Considering some prevailing unpleasant economic situations and the large flux of Nigerians leaving their motherland in search of greener pastures, it is not far-fetched for a creditor to resort to just any means of retrieving a debt sum from a debtor, more so when such a debtor is “dragging his feet” or not coming up with any reasonable repayment plan.
This article highlights what not to do and what to do while attempting to recover a debt.
Concerning this article, a “debt” is a specified amount of money owned by one person (the creditor) and lent to another person (the debtor) with an agreement that the debtor would return the said sum at a later date.
WHAT NOT TO DO WHILE RECOVERING A DEBT SUM
- SLEEP ON YOUR RIGHTS- JI, MA SUN!
An action to recover a debt sum must be initiated as soon as the creditor notes a default.
By virtue of Section 20(1) of the Limitation of Statute Law– an action of debt recovery emanating from a simple contract must be presented to the court within six (6) years from the date the cause of action accrued. Section 12 of the Limitation of Statute Law further explains that a failure on the path of the creditor to bring a debt recovery case within six years would mean that the creditor has waived and forgotten his right of audience to enforce the debt recovery before the court. Equity aids the vigilant!
(This Limited of Statute Provision does not, however, cover debt recovery within the purview of AMCON, as provided for by Section35(5) of the AMCON Amendment No.2)
- RESORTING TO SELF HELP
“Desperate times call for desperate solutions. This saying, however, is not very applicable to debt recovery in Nigeria and here is why-
It has been stated many times that the police have no business enforcing debt settlements or recovering civil debts. In addition, the use of other extrajudicial measures, such as threats, thugs, diabolical attacks, defamation, libellous publications, malicious destruction of the debtor’s goods or properties, and other desperate measures with the hope of speedily liquidating a debt sum, have, in most cases, more profound financial and compensatory implications accruing to the creditor, which, the majority of the time, outweigh the debt owed.
More often than not, the debtor successfully prosecutes an action to enforce their fundamental human rights, claims a bountiful financial settlement from the creditor, and even buys more time to settle the debt.
WHAT TO DO WHILE RECOVERING A DEBT SUM
- SERVICE OF A LETTER OF DEMAND
To formally initiate the process of retrieving a debt sum, a letter of demand must be written by the creditor or his legal representative and served on the debt.

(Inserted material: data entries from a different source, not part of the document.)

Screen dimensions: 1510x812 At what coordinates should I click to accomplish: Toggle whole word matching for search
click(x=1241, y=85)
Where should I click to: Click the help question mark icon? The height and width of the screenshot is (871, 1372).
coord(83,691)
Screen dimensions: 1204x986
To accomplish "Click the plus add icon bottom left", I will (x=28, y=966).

This letter of demand must contain the following-
- A summary of the business engagement that led to the debt sum.
- The date money was passed from the creditor to the debtor, the specified amount borrowed.

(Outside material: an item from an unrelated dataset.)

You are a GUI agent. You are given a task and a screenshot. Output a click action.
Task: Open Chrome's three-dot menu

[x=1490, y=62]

- The interest currently accrues on the debt sum.
- The initially agreed time the debt sum was supposed to be paid.
- How long the debtor has been in default on payment.
- The newly stipulated date the creditor is expected to receive the repayment.

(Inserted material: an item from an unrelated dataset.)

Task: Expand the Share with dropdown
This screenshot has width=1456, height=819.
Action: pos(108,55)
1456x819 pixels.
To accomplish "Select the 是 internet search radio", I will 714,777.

- Lastly, the steep and dire consequences if the creditor fails to receive the debt sum on or before the stipulated date. (Not necessarily as an attempt to threaten the debtor, but as an avenue to show that things would be much easier and faster by simply paying).
A letter of demand serves as a pre-action notice for the debt recovery proceeding in court. The letter is usually furnished as court evidence to establish the debt’s existence further.
2. APPROACH THE COURTS THROUGH LITIGATION
A creditor often reluctantly resorts to litigation when the debtor is obstinate about offsetting the debt. Litigation is the court way of debt settlement, where the debt recovery process is formally filed in court. It gives room for both the creditor and the debtor to state their cases, include extra requests, like higher or lower interest rates, call witnesses, and whatever judgement is pronounced by the court shall be binding on both parties. It is, however, advisable that litigation be resorted to only as a last option, as it can most times be time-consuming and emotionally draining, in addition to the enormous financial implications of hiring a legal representative.
3. APPROACH THE MULTI-DOOR COURTHOUSES THROUGH ALTERNATIVE MEANS OF DISPUTE RESOLUTION
This occurs when there is a willingness from both parties (especially from the debtor’s side) to communicate and compromise and when there are minimal inconsistencies and denials as regards the debt sum. Alternative Means of Dispute Resolution provide a flexible means of dispute resolution. Hence, whatever both parties agree to becomes binding on them.
Here, the creditor and the debtor have agreed to do away with court appearances and decided to go with a mutually agreed-upon term to offset the debt.
In conclusion, a debtor should reasonably attempt to offset the debt sum expeditiously and show loyalty and commitment to the creditor. Further delay invariably causes more expenses and needless inconvenience for all parties involved.
It is wise to pay your debts so they’ll stop calling all your contact list that you are a CHRONIC DEBTOR!